== INPUT RECORDS ==

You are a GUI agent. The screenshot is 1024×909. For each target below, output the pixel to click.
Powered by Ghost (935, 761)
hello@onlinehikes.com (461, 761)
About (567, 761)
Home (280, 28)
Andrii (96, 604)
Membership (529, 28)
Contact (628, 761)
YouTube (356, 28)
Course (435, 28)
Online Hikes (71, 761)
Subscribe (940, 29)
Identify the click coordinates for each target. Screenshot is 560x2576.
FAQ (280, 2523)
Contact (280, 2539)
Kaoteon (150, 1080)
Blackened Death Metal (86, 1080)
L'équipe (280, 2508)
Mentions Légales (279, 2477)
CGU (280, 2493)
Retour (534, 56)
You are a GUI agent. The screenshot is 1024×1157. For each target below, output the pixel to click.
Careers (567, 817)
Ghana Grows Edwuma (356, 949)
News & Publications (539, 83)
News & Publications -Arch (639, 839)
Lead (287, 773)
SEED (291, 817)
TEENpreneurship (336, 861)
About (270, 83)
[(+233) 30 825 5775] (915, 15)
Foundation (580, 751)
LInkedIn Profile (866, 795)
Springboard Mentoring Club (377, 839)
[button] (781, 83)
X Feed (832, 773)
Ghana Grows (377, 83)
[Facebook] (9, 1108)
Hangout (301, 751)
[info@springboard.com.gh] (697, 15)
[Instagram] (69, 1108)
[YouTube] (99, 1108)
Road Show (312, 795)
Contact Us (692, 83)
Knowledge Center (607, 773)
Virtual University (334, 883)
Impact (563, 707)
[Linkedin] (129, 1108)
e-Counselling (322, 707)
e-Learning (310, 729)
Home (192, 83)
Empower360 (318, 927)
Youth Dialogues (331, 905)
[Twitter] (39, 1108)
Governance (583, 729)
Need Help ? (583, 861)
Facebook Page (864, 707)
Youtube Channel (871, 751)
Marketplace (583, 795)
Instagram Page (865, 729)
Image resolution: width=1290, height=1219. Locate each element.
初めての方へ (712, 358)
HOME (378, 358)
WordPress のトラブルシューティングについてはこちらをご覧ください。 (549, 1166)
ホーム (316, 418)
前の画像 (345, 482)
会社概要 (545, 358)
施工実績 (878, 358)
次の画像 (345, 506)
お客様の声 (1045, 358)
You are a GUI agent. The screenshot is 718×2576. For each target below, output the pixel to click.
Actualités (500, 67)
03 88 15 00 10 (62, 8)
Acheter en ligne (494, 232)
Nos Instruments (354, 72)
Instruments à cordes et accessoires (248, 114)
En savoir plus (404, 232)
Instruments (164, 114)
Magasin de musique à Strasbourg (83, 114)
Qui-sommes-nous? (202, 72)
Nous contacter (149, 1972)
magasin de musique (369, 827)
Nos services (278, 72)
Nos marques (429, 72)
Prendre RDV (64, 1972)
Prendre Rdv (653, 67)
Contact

===

→ **TASK PROMPT**
Return the lines starting at the one containing "HOME (378, 358)" and ending at the one containing "お客様の声 (1045, 358)", copied without any change.

→ **THE COMPLETED TASK**
HOME (378, 358)
WordPress のトラブルシューティングについてはこちらをご覧ください。 (549, 1166)
ホーム (316, 418)
前の画像 (345, 482)
会社概要 (545, 358)
施工実績 (878, 358)
次の画像 (345, 506)
お客様の声 (1045, 358)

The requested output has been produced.